Required work:
Transcribe exactly the line that contains "Task: Click the fullscreen minimize icon" and every line after it to the end of the entries, and nothing more.

(Collected data entries)

========================================================================

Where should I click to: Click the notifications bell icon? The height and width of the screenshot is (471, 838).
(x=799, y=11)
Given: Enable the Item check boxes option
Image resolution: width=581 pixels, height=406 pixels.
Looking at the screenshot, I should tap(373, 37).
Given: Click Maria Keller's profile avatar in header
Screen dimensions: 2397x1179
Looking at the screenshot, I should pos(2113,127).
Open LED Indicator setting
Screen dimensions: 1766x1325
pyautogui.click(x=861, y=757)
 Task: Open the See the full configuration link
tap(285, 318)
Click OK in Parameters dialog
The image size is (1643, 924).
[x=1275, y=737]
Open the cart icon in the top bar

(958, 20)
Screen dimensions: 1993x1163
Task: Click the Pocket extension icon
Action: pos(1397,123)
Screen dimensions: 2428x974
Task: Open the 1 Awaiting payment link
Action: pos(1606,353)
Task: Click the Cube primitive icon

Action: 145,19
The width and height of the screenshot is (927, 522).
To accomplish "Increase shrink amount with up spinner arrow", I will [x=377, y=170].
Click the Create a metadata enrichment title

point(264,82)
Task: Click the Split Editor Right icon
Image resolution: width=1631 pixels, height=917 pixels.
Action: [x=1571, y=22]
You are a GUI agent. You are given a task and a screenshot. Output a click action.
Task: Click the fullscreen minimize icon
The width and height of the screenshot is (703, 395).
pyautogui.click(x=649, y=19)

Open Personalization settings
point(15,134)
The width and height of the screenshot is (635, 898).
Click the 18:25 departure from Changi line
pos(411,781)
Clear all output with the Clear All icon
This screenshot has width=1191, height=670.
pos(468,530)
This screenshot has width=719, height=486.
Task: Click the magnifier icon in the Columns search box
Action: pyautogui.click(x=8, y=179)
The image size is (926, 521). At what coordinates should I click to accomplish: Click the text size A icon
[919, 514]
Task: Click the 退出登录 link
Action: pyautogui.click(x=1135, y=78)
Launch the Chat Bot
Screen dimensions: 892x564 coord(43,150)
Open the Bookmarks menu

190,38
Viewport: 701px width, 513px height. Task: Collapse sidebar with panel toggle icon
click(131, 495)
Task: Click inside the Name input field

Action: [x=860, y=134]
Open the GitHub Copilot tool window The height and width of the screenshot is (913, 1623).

========================================================================

Response to the task:
Task: Click the fullscreen minimize icon
The width and height of the screenshot is (703, 395).
pyautogui.click(x=649, y=19)

Open Personalization settings
point(15,134)
The width and height of the screenshot is (635, 898).
Click the 18:25 departure from Changi line
pos(411,781)
Clear all output with the Clear All icon
This screenshot has width=1191, height=670.
pos(468,530)
This screenshot has width=719, height=486.
Task: Click the magnifier icon in the Columns search box
Action: pyautogui.click(x=8, y=179)
The image size is (926, 521). At what coordinates should I click to accomplish: Click the text size A icon
[919, 514]
Task: Click the 退出登录 link
Action: pyautogui.click(x=1135, y=78)
Launch the Chat Bot
Screen dimensions: 892x564 coord(43,150)
Open the Bookmarks menu

190,38
Viewport: 701px width, 513px height. Task: Collapse sidebar with panel toggle icon
click(131, 495)
Task: Click inside the Name input field

Action: [x=860, y=134]
Open the GitHub Copilot tool window The height and width of the screenshot is (913, 1623).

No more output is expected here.